Thread: Incorrect expected rows by ANALYZE

Incorrect expected rows by ANALYZE

From
Kenji Sugita
Date:
Assuming that following queries are executed on PostgreSQL 7.3.
create table c1 (i integer);create table c2 (i integer);insert into c1 values (1 .. 100000);insert into c2 values (1 ..
100000);  (A) delete from c1;   (B)    insert into c1 values (1 .. 100000);analyze;select * from c1, c2 where c1.i =
c2.i;
   =# explain analyze select * from c1, c2 where c1.i = c2.i;                        QUERY PLAN

-------------------------------------------------------------------------------------------------------------------
HashJoin  (cost=950.90..3713.21 rows=5512 width=8) (actual time=1381.88..26452.33 rows=100000 loops=1)      Hash Cond:
("outer".i= "inner".i)      ->  Seq Scan on c2  (cost=0.00..1442.07 rows=100107 width=4) (actual time=0.28..1038.02
rows=100000loops=1)      ->  Hash  (cost=937.12..937.12 rows=5512 width=4) (actual time=1381.29..1381.29 rows=0
loops=1)    ->  Seq Scan on c1  (cost=0.00..937.12 rows=5512 width=4) (actual time=76.83..858.99 rows=100000 loops=1)
Total runtime: 26600.80 msec   (6 rows)
 
   =# 

Expected rows of 'Seq Scan on c1' does not coincide with actual rows.  These
two values coincide after vacuum and expected rows coincide with actual rows
when queries (A) and (B) are not executed.
   =# explain analyze select * from c1, c2 where c1.i = c2.i;                         QUERY PLAN

---------------------------------------------------------------------------------------------------------------------
HashJoin  (cost=2035.34..7259.35 rows=100107 width=8) (actual time=1367.11..8604.49 rows=100000 loops=1)      Hash
Cond:("outer".i = "inner".i)      ->  Seq Scan on c1  (cost=0.00..1442.07 rows=100107 width=4) (actual
time=0.28..556.03rows=100000 loops=1)      ->  Hash  (cost=1442.07..1442.07 rows=100107 width=4) (actual
time=1365.79..1365.79rows=0 loops=1)     ->  Seq Scan on c2  (cost=0.00..1442.07 rows=100107 width=4) (actual
time=0.30..626.40rows=100000 loops=1)    Total runtime: 9113.14 msec   (6 rows)
 
   =# 

Why do dead tuples cause incorrect expected rows by ANALYZE?

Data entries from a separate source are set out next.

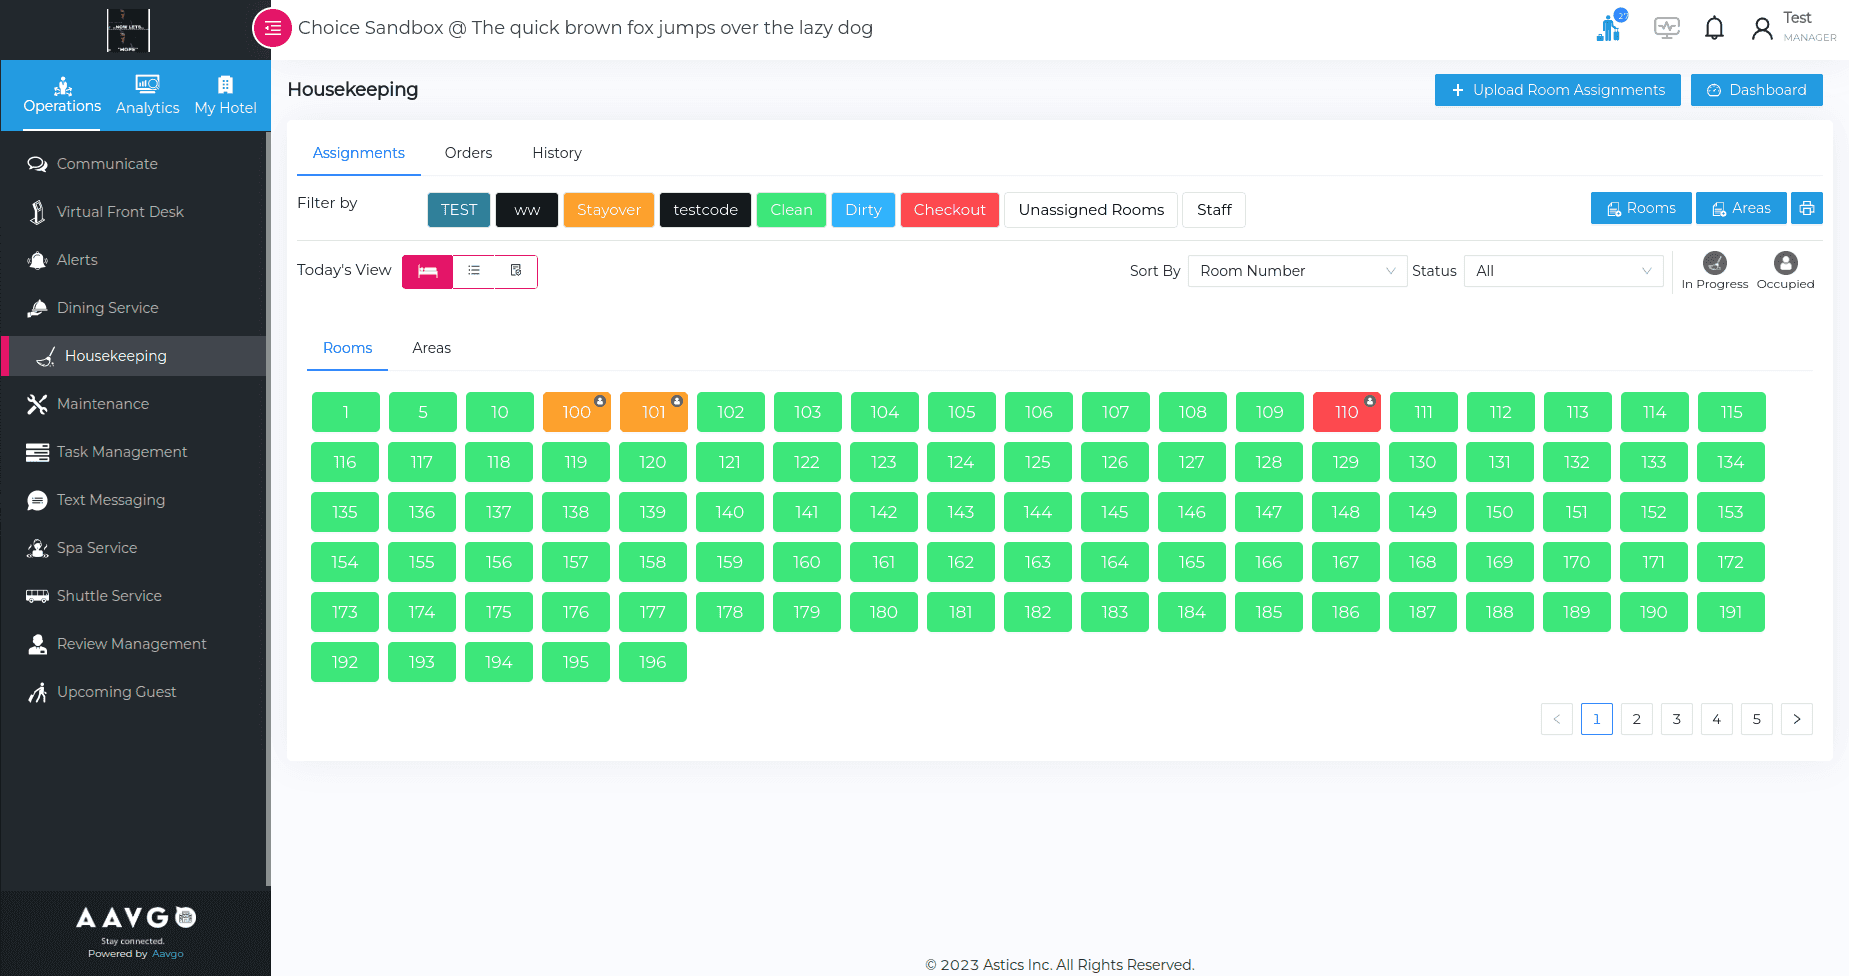Switch Today's View to bed grid layout
Viewport: 1849px width, 976px height.
tap(428, 271)
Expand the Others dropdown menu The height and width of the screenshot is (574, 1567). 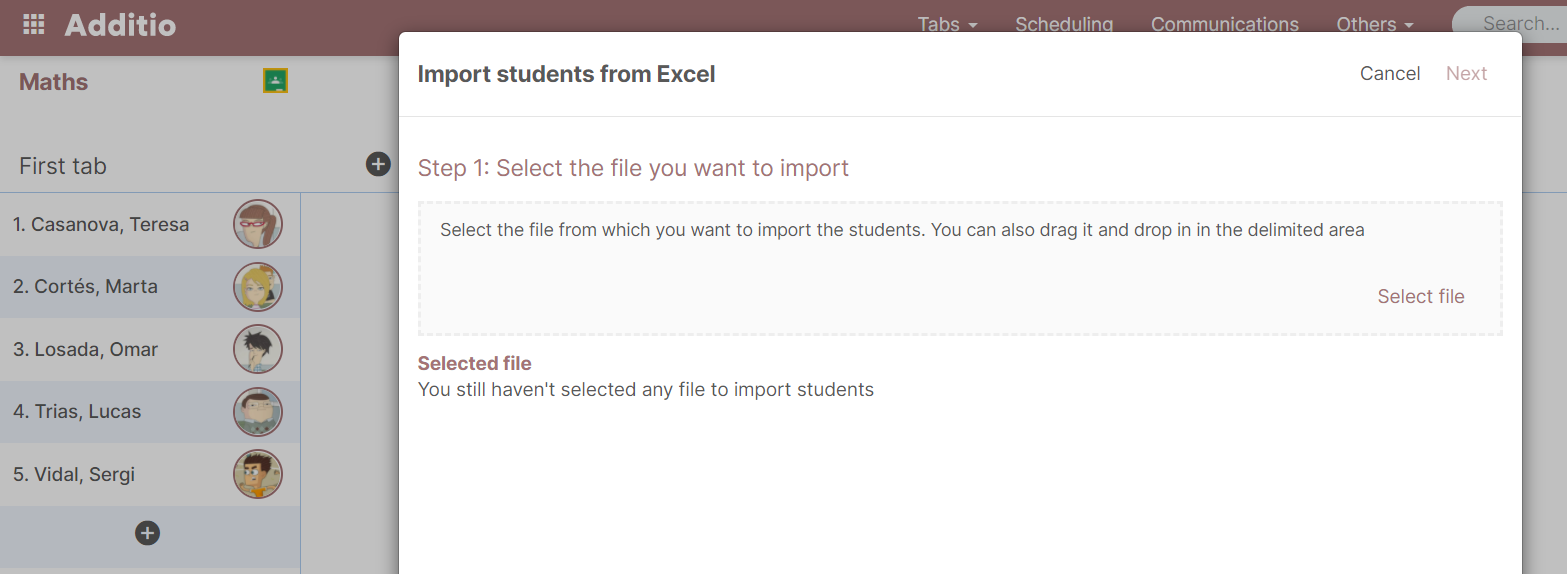[1374, 24]
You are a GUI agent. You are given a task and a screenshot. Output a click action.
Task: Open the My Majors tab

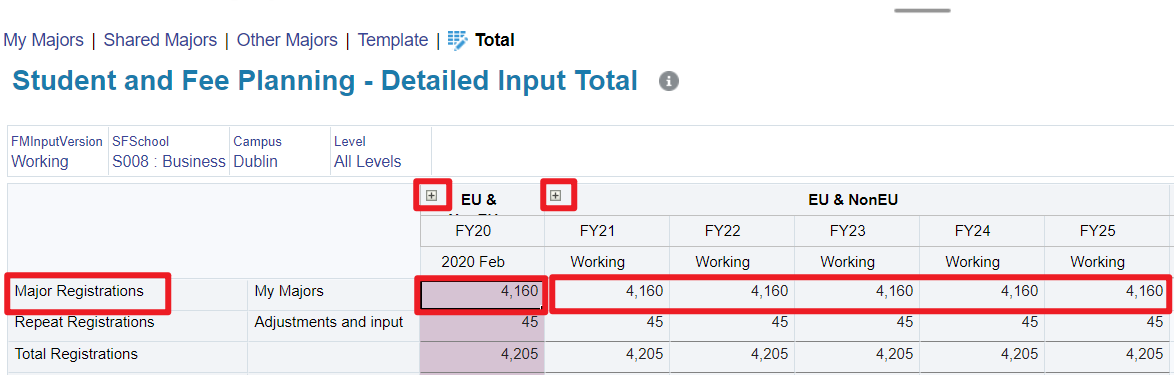point(43,40)

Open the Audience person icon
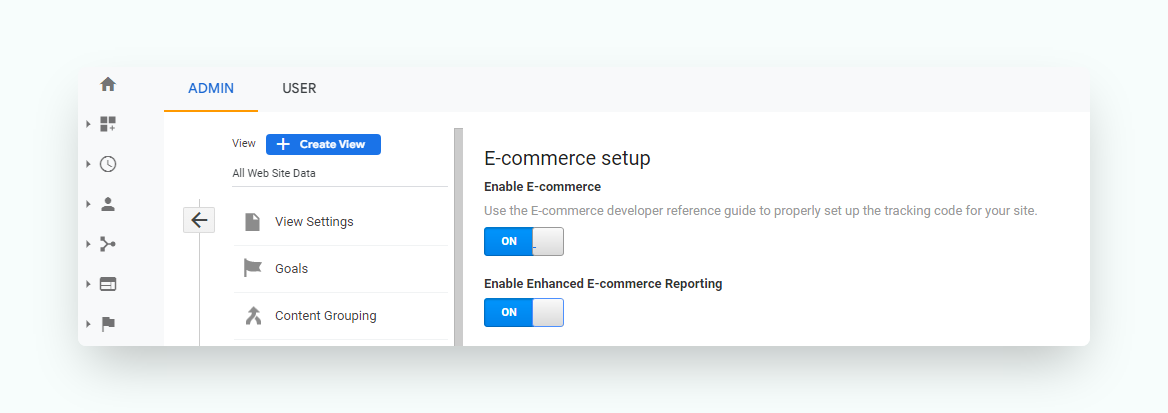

Kenji Sugita                                      



Re: Incorrect expected rows by ANALYZE

From
Tom Lane
Date:
Kenji Sugita <sugita@srapc1327.sra.co.jp> writes:
> Why do dead tuples cause incorrect expected rows by ANALYZE?

Because it extrapolates the density of live rows in the whole table from
their density in the first few pages.

There has been some previous discussion of how to improve this, but no
really workable ideas AFAIR.  Ultimately, unless you want to abandon
the notion that ANALYZE only samples the table and doesn't read the
whole thing, there will be situations where it gets fooled.  But
possibly we can make those situations less likely to correspond to
common real-world cases.
        regards, tom lane



Re: Incorrect expected rows by ANALYZE

From
pgsql@mohawksoft.com
Date:
> Kenji Sugita <sugita@srapc1327.sra.co.jp> writes:
>> Why do dead tuples cause incorrect expected rows by ANALYZE?
>
> Because it extrapolates the density of live rows in the whole table
> from their density in the first few pages.
>
> There has been some previous discussion of how to improve this, but no
> really workable ideas AFAIR.  Ultimately, unless you want to abandon
> the notion that ANALYZE only samples the table and doesn't read the
> whole thing, there will be situations where it gets fooled.  But
> possibly we can make those situations less likely to correspond to
> common real-world cases.

Couldn't there be an ANALYZE FULL option?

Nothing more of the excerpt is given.